§ **WORK ORDER**
Which lines below contain the word "agent"? Copy each one.

━━━━━━━━━━━━━━━━━━━━━━━━━━━━━━

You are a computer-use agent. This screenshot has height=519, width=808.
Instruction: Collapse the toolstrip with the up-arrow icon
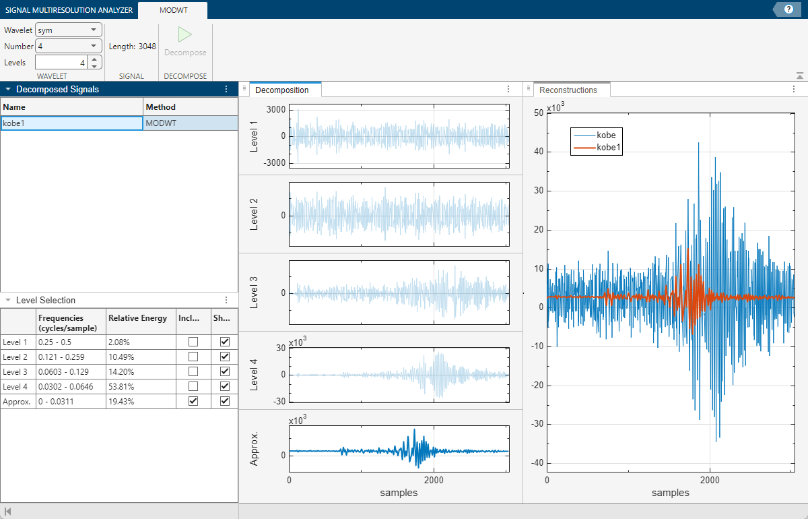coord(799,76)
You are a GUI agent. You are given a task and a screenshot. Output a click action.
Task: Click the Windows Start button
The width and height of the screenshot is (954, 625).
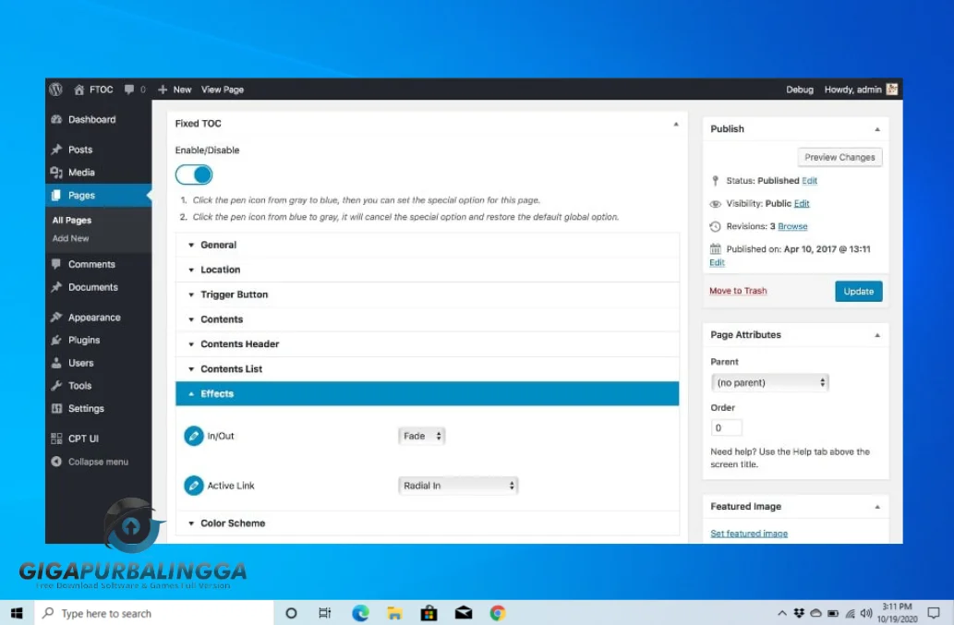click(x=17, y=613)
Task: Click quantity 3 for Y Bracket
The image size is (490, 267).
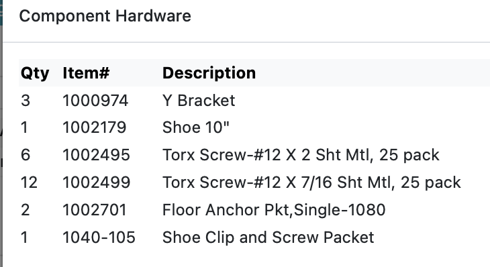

━━━━━━━━━━━━━━━━━━━━━━━━━━━━━━

§ **ANSWER SECTION**
You are a computer-use agent. This screenshot has height=519, width=808.
You are a GUI agent. You are given a task and a screenshot. Output a click action.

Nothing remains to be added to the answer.